*HOW TO COMPLETE THIS TASK*
Give every line of the material again, exactly as written.

- - - - - - -

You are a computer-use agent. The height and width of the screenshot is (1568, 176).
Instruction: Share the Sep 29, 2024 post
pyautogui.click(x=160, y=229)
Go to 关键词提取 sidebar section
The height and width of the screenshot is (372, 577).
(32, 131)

- - - - - - -

*EXERCISE OUTPUT*
You are a computer-use agent. The height and width of the screenshot is (1568, 176).
Instruction: Share the Sep 29, 2024 post
pyautogui.click(x=160, y=229)
Go to 关键词提取 sidebar section
The height and width of the screenshot is (372, 577).
(32, 131)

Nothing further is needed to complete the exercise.